# Any truth in this article about gold content in cpu's?



## Brandon/kelly

I'm not sure if this is were I should post this or not so if it's not I apolagize ahead of time, and would someone move it for me.

Ok I was curious of how much gold was in each cpu so I've been searching everywhere for 3 days, and then i found this article. So I figured I'd post it here, and get you more experienced ones opinions if theres any truth at all to this article about how much gold they say is in each one thes cpu's? If so i hope this article helps someone it's helped me if there is truth in what they are saying!

So please all you ones with experience I'm dieing to hear what all you all have to say about this? (Article below)


CPU Gold Content
Gold CPU Recycling Yields And Values.
Did you know that there is gold in many old CPU’s (central processing units or chips) of old crappy computers? Did you also know that many people don’t know about this or even care? This opens a big opportunity for canny gold investors to acquire a raw source of industrial gold at a fraction of the value of the gold contained in these CPU’s.
These CPU’s can be found in dumped computers on the side of the road, at the local tip and are often given away for free at garage sales. The CPU’s can be divided into three classes:
VERY HIGH YEILD CPU’S – Have quarter of a gram or more per piece.
HIGH YEILD CPU’S – Have from 1/20th of a gram up to quarter of a gram
LOW YEILD CPU’S – Have under 1/20th of a gram
Below I will give you a list of some of the CPU types and yields that are available, and put an approximate value on them using today’s Australian dollar gold spot price: ($1440 per ounce – $46.30 per Gram)
VERY HIGH YEILD CPU’S: 
NEC (server chip) – 0.27g – $12.50 per CPU

Toshiba (server chip) – 0.27g – $12.50 per CPU

AMD K5 – 0.50g – $23.15 per CPU
Pentium Pro (the holy grail of yields) 1.0g – $46.30 per CPU ($56.50 at $1760 per ounce)

Cyrix 586 – 0.25g – $11.58 per CPU
IBM 686 PR200 – 0.25g – $11.58 per CPU
Original Intel Pentium 60Mhz – 90Mhz 0.48g – $22.22 per CPU

HIGH YEILD CPU’S 
Cyrix 486 – 0.11g – $5.09 per CPU
IBM 586 – 0.1g – $4.63 per CPU
Texas Instruments 486 – 0.1g – $4.63 per CPU
Intel 486SX – 0.1g – $4.63 per CPU
i486 TX 486DLC – 0.12g – $5.55 per CPU
AMD (early green) – 0.11g – $5.09 per CPU
Cyrix 686 – 0.21g – $9.72 per CPU

Cyrix MII – 0.18g – $8.33 per CPU

Winchip – 0.17g – $7.87 per CPU
Intel 486 DX4 – 0.19g – $8.80 per CPU

Intel 486 + DX2 – 0.20g – $9.26 per CPU

Intel I960 – 0.16g – $7.40 per CPU

AMD 486 – 0.12g – $5.55 per CPU

AMD (brown) – 0.08g $3.70 per CPU
AMD K6 – 0.11g – $5.09 per CPU

Intel Pentium & MMX (ceramic) 0.12g – $5.55 per CPU

Intel Pentium MMX (ceramic) 0.12g – $5.55 per CPU

LOW YEILD CPU’S
Intel Pentium 1 MMX black fibre

Celeron – black fibre
Celeron – green fibre
Celeron – slot one
Pentium 2 – slot one
Pentium 3 – slot one

Pentium 3 – all types

Pentium 4 – all types
Intel Core – all types
Intel Core 2 Duo – all types
Intel i3, i5, i7 – all types
WARNING: Recycling can be very dangerous if you are not experienced. The chemicals used to extract the gold can be fatal if misused or inhaled.

──────────

From the forum post about gold in CPUs, list every CPU placed in the very high yield class, along with the gold weight given for each.

§ **Material**

──────────

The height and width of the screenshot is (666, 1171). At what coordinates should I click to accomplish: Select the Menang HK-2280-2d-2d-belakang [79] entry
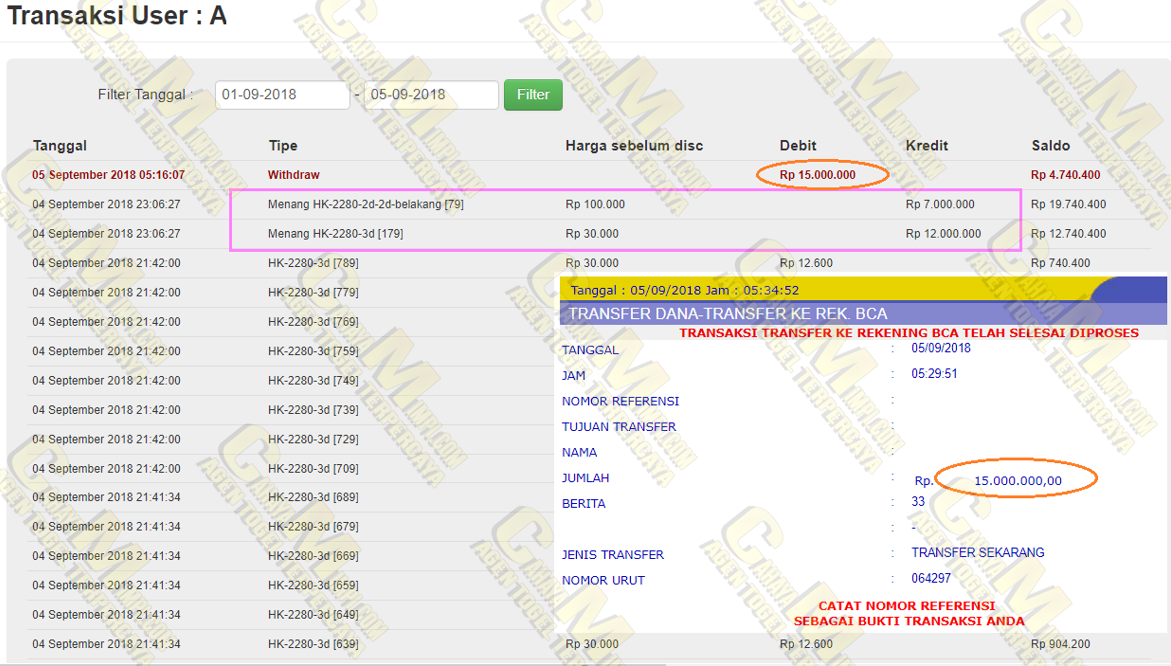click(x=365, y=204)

──────────

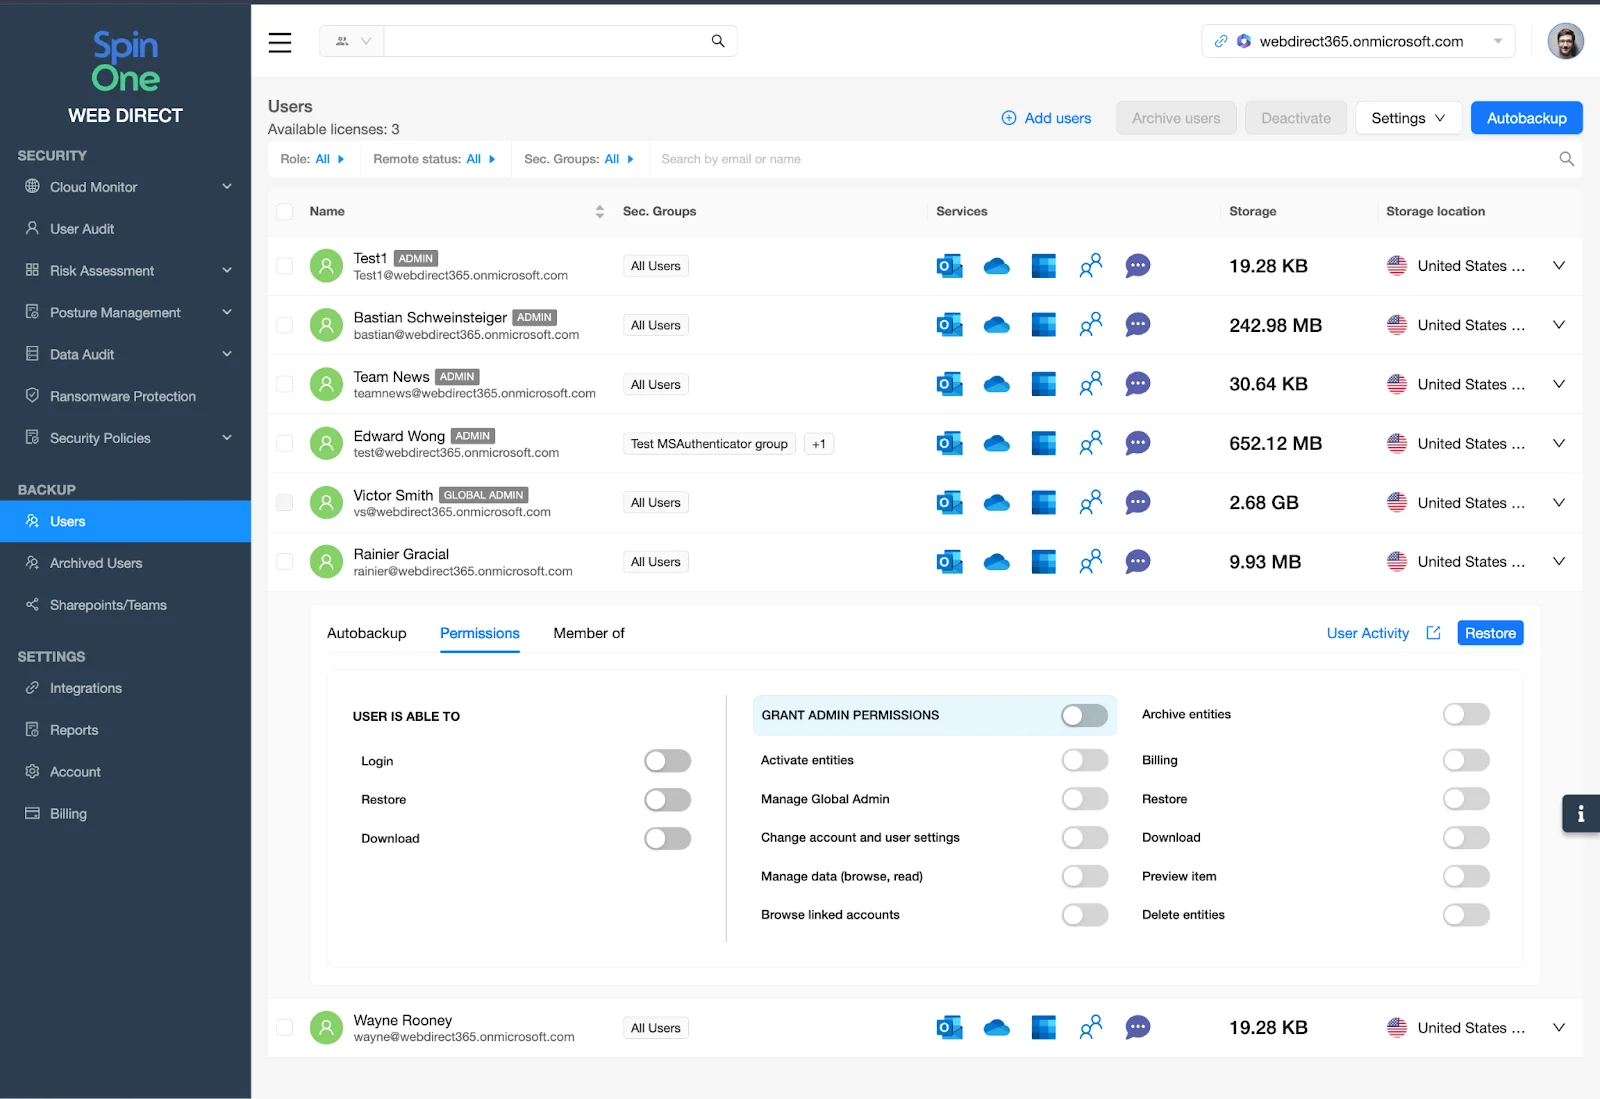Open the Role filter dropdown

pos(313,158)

──────────

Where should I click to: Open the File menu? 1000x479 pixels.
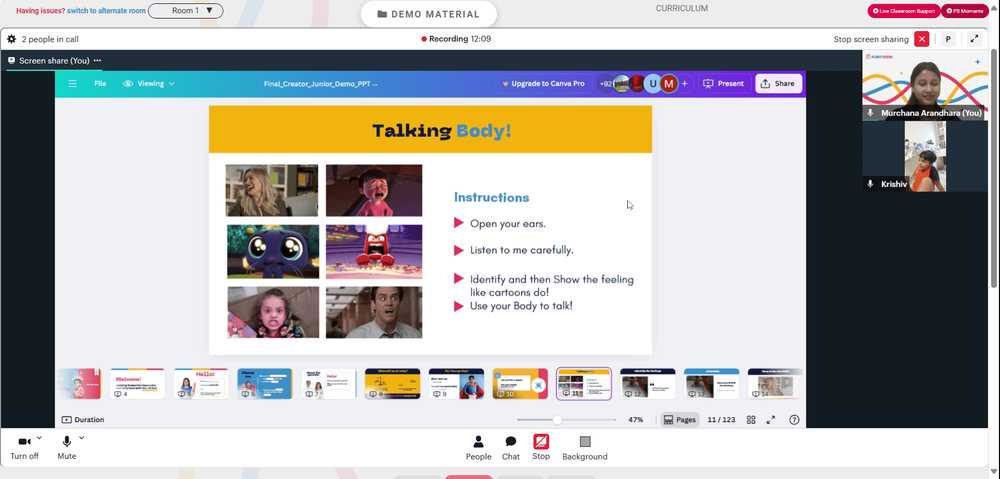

──────────

§ **Output for this task**
- NEC (server chip): 0.27g
- Toshiba (server chip): 0.27g
- AMD K5: 0.50g
- Pentium Pro: 1.0g
- Cyrix 586: 0.25g
- IBM 686 PR200: 0.25g
- Original Intel Pentium 60Mhz – 90Mhz: 0.48g